JUSTICE L'enquête progresse encore sur les attentats de 2015 qui ont coûté la vie à 16 personnes...

N. Se. avec AFP

— 

Des pompiers, des officiers de police et des médecins légistes devant le siège de Charlie hebdo après les attaques le 7 janvier 2015

Des pompiers, des officiers de police et des médecins légistes devant le siège de Charlie hebdo après les attaques le 7 janvier 2015 — MARTIN BUREAU AFP

En début de semaine, les enquêteurs de la Sous-direction antiterroriste (SDAT) de la police judiciaire avaient mené une vaste opération dans le nord de la France et en Belgique, où ils avaient interpellé treize personnes, dont un ancien douanier et des trafiquants d’armes présumés. L’objectif : reconstituer le circuit des armes fournies aux frères Kouachi et à Amédy Coulibaly pour les attentats de Charlie Hebdo et de l' Hyper Cacher.

A l’issue de leur garde à vue, trois suspects ont été mis en examen par un juge d’instruction, pour association de malfaiteurs terroriste criminelle, a indiqué une source judiciaire. Deux d’entre eux ont ensuite été placés en détention provisoire, tandis que le troisième a été incarcéré dans l’attente d’un débat sur sa détention, a précisé la source.
Le juge d’instruction a par ailleurs délivré un mandat d’arrêt à l’encontre de deux suspects, Metin K. et Michel C., qui ont été interrogés par les policiers et qui doivent être remis ultérieurement à la France.

Un réseau de trafic d’armes entre la France et la Belgique

Parmi les trois mis en examen, figure Samir L., considéré comme lié de très près à la vente de certaines armes fournies à Coulibaly, le tueur de l’Hyper Cacher.

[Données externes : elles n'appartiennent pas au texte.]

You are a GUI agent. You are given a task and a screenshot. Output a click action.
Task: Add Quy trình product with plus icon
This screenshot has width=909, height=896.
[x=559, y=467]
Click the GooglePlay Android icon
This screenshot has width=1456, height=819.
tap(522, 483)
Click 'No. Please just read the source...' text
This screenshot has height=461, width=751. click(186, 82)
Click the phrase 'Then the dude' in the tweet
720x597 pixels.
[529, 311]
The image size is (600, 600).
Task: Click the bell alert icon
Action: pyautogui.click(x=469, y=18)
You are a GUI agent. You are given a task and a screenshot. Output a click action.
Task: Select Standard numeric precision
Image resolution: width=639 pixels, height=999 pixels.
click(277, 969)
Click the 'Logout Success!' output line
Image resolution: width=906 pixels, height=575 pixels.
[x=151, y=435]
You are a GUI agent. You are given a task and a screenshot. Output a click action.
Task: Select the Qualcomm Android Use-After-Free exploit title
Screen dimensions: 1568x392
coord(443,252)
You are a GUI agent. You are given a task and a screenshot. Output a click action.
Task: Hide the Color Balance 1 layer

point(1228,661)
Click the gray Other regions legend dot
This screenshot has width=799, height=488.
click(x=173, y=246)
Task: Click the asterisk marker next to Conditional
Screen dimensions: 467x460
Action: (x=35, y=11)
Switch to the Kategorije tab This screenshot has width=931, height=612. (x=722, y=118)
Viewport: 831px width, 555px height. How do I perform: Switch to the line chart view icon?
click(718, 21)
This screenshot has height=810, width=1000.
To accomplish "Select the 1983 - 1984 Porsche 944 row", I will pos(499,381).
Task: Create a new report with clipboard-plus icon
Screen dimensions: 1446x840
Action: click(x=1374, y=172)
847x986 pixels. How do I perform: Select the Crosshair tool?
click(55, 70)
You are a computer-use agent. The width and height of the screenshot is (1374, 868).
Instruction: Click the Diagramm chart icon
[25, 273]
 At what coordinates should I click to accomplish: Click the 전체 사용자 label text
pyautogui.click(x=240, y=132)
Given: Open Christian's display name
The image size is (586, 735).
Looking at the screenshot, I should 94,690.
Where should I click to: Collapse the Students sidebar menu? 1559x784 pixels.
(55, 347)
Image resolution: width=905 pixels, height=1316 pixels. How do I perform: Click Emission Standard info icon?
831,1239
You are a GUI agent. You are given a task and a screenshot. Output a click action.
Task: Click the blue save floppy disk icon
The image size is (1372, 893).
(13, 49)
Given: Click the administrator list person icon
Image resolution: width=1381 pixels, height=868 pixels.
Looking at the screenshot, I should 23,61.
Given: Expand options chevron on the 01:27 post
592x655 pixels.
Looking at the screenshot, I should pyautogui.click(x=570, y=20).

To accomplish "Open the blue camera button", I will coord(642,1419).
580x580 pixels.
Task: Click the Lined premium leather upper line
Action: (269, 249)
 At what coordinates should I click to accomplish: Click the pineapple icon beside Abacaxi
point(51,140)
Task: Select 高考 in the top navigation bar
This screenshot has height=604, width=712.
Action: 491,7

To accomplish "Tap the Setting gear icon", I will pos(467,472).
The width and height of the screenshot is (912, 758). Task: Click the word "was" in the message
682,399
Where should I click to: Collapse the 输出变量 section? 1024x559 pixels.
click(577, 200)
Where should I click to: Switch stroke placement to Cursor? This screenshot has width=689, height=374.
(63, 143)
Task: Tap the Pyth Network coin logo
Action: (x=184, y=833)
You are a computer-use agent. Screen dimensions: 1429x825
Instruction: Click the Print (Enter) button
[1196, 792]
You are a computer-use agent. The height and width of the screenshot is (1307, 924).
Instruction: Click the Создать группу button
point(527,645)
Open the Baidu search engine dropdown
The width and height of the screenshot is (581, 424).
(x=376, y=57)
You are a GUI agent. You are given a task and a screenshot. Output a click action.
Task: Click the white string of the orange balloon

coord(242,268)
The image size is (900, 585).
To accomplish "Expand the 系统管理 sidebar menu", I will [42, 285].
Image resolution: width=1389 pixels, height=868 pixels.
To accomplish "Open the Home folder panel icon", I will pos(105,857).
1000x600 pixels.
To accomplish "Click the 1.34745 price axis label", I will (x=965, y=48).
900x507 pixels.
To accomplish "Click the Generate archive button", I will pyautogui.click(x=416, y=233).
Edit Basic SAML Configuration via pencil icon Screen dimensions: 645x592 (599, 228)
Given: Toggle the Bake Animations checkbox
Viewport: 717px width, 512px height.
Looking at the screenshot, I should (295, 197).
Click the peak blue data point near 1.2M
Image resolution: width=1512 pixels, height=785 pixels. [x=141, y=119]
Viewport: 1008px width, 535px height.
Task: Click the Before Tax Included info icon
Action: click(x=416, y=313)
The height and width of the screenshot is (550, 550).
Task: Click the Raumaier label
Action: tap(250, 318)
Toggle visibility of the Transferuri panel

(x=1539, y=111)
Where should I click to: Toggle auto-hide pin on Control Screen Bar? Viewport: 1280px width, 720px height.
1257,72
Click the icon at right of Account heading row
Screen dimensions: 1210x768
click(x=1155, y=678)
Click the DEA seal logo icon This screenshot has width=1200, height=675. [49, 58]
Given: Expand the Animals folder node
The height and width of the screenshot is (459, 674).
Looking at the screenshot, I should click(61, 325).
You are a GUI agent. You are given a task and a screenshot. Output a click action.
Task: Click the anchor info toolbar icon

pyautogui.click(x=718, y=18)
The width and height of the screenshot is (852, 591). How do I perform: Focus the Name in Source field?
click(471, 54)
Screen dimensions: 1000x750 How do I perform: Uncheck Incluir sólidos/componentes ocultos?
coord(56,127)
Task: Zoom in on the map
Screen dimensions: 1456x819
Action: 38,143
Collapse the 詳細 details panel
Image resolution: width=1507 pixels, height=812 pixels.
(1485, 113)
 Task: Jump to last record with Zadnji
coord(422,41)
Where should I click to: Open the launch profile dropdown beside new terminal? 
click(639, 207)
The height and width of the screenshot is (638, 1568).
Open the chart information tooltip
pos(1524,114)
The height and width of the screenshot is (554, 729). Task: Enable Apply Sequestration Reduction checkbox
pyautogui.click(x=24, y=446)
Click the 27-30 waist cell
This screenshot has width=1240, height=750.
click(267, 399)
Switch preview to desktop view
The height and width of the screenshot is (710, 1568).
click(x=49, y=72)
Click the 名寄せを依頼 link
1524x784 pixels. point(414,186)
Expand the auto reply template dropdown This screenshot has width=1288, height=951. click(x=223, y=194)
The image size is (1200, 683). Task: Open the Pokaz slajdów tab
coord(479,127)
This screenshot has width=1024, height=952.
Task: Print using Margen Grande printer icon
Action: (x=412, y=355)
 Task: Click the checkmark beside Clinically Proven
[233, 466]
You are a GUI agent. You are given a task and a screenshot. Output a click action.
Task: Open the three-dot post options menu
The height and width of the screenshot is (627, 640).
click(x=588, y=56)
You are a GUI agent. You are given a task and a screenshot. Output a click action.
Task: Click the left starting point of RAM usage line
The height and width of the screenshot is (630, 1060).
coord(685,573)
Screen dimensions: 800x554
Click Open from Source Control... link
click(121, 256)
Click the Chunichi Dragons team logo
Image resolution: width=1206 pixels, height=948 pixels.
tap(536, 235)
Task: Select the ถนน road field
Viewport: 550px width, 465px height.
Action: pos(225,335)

Deux autres protagonistes, Miguel M. et Abdelaziz A., sont soupçonnés d’être liés à un possible réseau de trafic d’armes entre la Belgique et la France, selon une source proche de l’enquête.
Dans l’enquête sur les attentats de janvier 2015, sept hommes ont déjà été mis en examen, suspectés à des degrés divers d’avoir apporté une aide logistique à Coulibaly, mais tous nient avoir eu connaissance du projet terroriste.

Si les enquêteurs avaient rapidement retracé la provenance d’une partie de l’arsenal d’Amédy Coulibaly, ils se demandent comment les frères Kouachi, les tueurs de Charlie Hebdo, avaient obtenu leurs armes.

Des zones d’ombre dans l’enquête

Les enquêteurs cherchent aussi à savoir si une transaction sur des armes a pu intervenir à l’occasion de la vente par Amédy Coulibaly en Belgique d’une Mini-Cooper au nom de sa compagne Hayat Boumediene. Coulibaly cherchait-il à s’approvisionner en armes pour lui, pour les frères Kouachi, ou pour eux trois ? Des zones d’ombre entourent encore cet épisode.

>> A lire aussi : Attentat déjoué à Marseille: Trois hommes de l'entourage des suspects mis en examen et écroués

Dans l’arsenal des tueurs figuraient notamment plusieurs pistolets semi-automatiques Tokarev et des fusils d’assaut, en provenance de Slovaquie, de Russie ou de l’ex-Yougoslavie. Selon l’enquête, les armes de Coulibaly étaient passées par un intermédiaire en Belgique avant d’être achetées, parmi des dizaines d’autres, par la société de l’épouse d’un trafiquant d’armes présumé et proche des milieux de l’extrême-droite nordiste, Claude Hermant, entre juillet et novembre 2014.
Le couple, déjà interrogé en décembre 2015, a de nouveau été placé en garde à vue cette semaine, sans être mis en examen.